Едва Борнхальд с Байаром направились к войску, Галада грубо стащили с Крепыша. Упав на землю, он охнул, когда мучительная боль, зародившись в раненом плече, молнией пронзила грудь. Он попытался подняться, но Вопрошающие спешились и снова сбили его с ног.

Один примял Галада к земле, поставив сапог ему на спину. Послышался металлический скрежет: кто-то выхватил кинжал из ножен. Галаду рассекли застежки брони, а за ними и одежду.

– Ты недостоин облачения Детей Света, приспешник Тьмы, – сказал Вопрошающий ему в ухо.

– Я не приспешник Темного, – повторил Галад, чье лицо было прижато к траве. – И никогда не смирюсь с этой ложью. Я шествую в Свете.

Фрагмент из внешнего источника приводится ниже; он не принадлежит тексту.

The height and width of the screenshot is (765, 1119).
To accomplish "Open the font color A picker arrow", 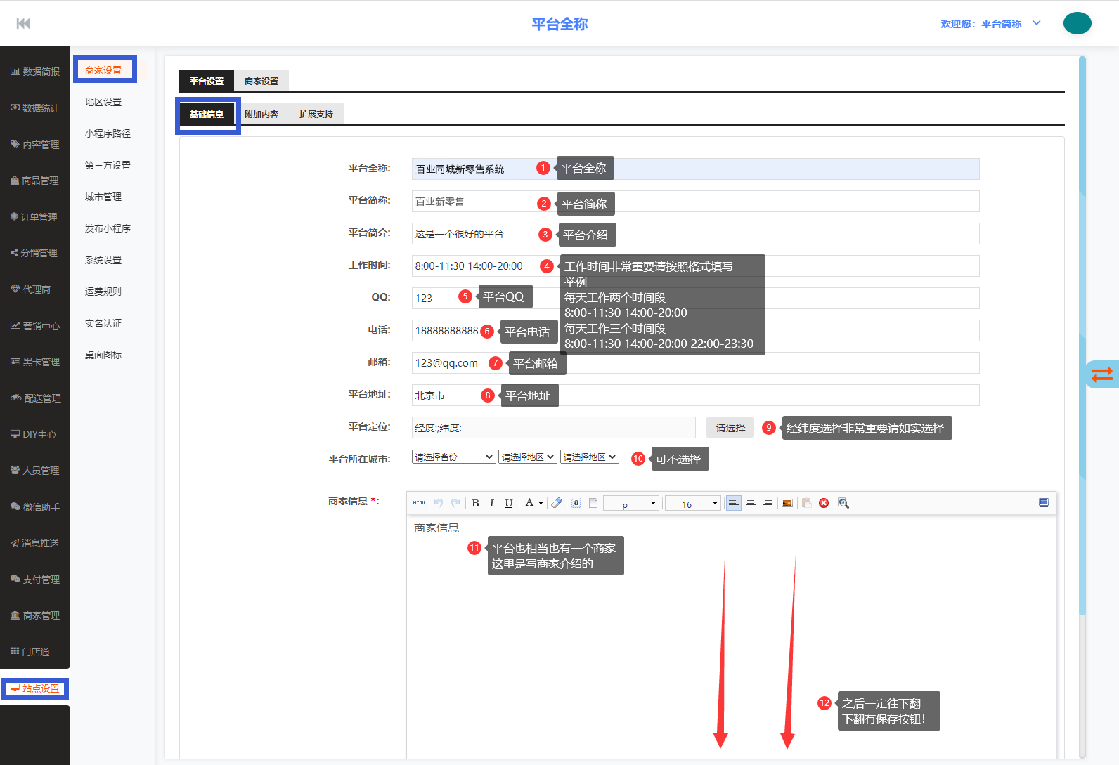I will click(x=541, y=504).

Наградой за эти слова послужил удар сапогом под ребра, потом – второй, потом еще и еще. Галад сжался в комок и застонал, но побои не прекратились.

Наконец его окутала тьма.

* * *

С холма, местами поросшего бурым сорняком – ни дать ни взять грязные потеки на физиономии голоштанника, – спускалось существо, бывшее когда-то Паданом Фейном.

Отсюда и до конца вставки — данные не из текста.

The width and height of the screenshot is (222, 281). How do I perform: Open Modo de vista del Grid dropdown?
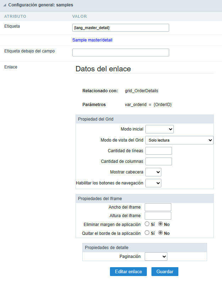pyautogui.click(x=179, y=140)
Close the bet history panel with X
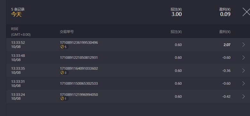This screenshot has height=116, width=250. pyautogui.click(x=246, y=12)
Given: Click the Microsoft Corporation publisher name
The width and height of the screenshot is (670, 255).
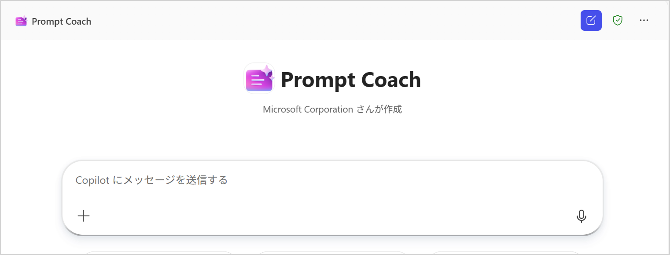Looking at the screenshot, I should click(x=308, y=109).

Черные небеса. Буря. Ему это нравилось, хотя он ненавидел того, кто стал причиной бури.

В нем не осталось – и не могло остаться – ничего, кроме ненависти. Ненависть означала, что он еще жив. Одно-единственное чувство, всепоглощающее, волнующее, теплое и прекрасное. Исступленная ненависть. Просто чудесно. Буря придавала ему сил, и с каждым шагом он приближался к своей цели. Ал’Тор должен умереть. Умереть от его руки. А после него, пожалуй, Темный. Просто чудесно…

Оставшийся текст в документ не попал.